How to complete this task :: From the records below, take each line where the string "post" shows up and copy it.

[Stored data entries]

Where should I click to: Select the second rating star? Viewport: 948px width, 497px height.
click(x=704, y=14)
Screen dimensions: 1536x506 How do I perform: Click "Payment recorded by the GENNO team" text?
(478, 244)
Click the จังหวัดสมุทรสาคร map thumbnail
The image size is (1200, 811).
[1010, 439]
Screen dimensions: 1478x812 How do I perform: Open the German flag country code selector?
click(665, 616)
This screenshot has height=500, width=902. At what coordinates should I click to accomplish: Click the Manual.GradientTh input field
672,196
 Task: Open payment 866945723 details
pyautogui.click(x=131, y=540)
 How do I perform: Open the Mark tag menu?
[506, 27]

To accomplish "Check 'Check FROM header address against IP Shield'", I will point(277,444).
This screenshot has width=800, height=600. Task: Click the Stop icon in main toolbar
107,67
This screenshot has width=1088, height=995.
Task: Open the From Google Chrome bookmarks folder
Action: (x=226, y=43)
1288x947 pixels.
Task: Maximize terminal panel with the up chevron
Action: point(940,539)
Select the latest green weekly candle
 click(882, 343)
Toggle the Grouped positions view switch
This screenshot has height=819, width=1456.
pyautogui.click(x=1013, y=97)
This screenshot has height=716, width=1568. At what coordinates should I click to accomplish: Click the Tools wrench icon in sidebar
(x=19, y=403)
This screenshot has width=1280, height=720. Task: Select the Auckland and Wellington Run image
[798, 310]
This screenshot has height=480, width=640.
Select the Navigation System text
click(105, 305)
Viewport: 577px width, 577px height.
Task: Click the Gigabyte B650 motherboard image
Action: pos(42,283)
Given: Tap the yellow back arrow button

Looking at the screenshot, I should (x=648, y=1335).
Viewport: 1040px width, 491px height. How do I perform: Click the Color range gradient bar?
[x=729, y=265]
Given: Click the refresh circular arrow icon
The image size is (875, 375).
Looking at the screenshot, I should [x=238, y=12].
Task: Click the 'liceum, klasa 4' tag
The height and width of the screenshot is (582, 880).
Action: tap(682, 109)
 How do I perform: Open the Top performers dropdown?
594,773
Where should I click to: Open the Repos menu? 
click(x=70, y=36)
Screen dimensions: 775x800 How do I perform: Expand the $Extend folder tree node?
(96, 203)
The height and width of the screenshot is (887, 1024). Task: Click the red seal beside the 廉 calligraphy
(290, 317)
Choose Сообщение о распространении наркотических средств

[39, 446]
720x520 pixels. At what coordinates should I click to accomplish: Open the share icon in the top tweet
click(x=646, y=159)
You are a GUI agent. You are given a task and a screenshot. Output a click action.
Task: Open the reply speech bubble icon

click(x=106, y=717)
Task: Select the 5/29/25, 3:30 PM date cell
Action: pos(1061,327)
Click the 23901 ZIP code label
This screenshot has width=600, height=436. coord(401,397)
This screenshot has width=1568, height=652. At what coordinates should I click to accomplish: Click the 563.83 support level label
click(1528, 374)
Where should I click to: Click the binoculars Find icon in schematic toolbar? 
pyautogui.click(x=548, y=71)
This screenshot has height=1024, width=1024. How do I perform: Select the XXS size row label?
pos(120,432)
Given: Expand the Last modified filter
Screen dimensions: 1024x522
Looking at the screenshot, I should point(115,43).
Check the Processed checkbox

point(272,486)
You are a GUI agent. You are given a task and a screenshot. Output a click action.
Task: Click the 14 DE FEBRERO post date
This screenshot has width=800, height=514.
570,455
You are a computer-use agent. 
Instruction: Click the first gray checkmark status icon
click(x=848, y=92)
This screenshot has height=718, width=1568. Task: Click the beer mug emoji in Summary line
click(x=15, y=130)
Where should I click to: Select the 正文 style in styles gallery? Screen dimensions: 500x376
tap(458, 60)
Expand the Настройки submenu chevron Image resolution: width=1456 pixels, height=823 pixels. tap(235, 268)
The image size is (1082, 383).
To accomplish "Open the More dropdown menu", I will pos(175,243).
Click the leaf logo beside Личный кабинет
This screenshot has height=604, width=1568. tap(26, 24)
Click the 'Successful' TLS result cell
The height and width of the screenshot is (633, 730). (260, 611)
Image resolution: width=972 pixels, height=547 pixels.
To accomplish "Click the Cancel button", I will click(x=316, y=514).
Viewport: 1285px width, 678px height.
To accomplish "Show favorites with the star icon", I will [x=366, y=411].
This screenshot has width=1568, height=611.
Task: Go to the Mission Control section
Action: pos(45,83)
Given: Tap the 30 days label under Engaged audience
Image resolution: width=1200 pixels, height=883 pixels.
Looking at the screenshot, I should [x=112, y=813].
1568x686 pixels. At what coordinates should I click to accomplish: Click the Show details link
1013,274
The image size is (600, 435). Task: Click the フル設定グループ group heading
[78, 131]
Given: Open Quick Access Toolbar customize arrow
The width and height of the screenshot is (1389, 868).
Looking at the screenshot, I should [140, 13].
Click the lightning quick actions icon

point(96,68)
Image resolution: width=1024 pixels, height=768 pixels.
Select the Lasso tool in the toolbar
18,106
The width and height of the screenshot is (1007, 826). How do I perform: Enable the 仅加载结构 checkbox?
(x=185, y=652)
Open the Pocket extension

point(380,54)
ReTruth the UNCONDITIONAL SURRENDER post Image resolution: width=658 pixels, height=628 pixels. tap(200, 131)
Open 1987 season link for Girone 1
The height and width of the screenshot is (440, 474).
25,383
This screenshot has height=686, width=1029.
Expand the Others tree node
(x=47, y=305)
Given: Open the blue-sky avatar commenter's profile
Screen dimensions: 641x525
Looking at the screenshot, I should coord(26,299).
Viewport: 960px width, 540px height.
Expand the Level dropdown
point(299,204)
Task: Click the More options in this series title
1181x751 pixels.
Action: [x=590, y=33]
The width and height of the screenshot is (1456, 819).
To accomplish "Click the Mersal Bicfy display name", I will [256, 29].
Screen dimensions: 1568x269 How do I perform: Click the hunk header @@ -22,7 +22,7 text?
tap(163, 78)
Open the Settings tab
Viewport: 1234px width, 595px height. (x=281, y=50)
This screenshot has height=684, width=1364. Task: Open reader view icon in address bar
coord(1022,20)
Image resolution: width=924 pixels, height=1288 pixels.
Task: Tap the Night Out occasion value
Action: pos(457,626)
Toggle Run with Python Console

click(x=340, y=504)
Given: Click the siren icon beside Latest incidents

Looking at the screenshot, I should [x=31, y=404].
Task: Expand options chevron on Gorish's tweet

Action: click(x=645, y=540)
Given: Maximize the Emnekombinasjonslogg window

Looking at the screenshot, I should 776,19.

Result for this exercise ::
Task: Click the 14 DE FEBRERO post date
ReTruth the UNCONDITIONAL SURRENDER post Image resolution: width=658 pixels, height=628 pixels. tap(200, 131)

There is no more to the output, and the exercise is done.